Record excerpts: Begin

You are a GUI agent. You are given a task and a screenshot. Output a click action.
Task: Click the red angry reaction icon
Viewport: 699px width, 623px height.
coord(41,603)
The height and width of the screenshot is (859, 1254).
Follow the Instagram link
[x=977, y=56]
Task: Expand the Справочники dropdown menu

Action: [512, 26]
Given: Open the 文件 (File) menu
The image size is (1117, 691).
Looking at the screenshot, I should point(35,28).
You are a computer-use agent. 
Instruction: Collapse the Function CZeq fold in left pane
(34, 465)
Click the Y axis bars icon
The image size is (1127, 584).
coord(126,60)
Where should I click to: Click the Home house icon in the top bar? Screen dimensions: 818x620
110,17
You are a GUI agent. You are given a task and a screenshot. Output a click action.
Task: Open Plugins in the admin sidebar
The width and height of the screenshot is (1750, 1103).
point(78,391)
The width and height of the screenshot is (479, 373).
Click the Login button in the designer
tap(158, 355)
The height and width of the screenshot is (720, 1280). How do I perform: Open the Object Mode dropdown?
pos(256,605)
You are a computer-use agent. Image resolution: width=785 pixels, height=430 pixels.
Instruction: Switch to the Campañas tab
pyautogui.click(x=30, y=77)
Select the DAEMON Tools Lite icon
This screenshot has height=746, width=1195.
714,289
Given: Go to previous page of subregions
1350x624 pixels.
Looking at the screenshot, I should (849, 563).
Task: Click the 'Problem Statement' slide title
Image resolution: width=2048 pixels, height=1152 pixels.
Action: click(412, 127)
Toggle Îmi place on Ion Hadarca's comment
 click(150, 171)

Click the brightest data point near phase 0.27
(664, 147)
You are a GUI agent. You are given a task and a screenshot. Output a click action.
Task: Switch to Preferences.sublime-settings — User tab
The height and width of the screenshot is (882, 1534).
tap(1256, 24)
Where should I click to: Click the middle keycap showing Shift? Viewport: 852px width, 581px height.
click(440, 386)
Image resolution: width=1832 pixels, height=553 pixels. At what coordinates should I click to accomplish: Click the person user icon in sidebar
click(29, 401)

Record excerpts: End

▶ What needs to be done
Each line of the records above that includes the string "computer" should be counted. Report the total alone.

▶ Answer
2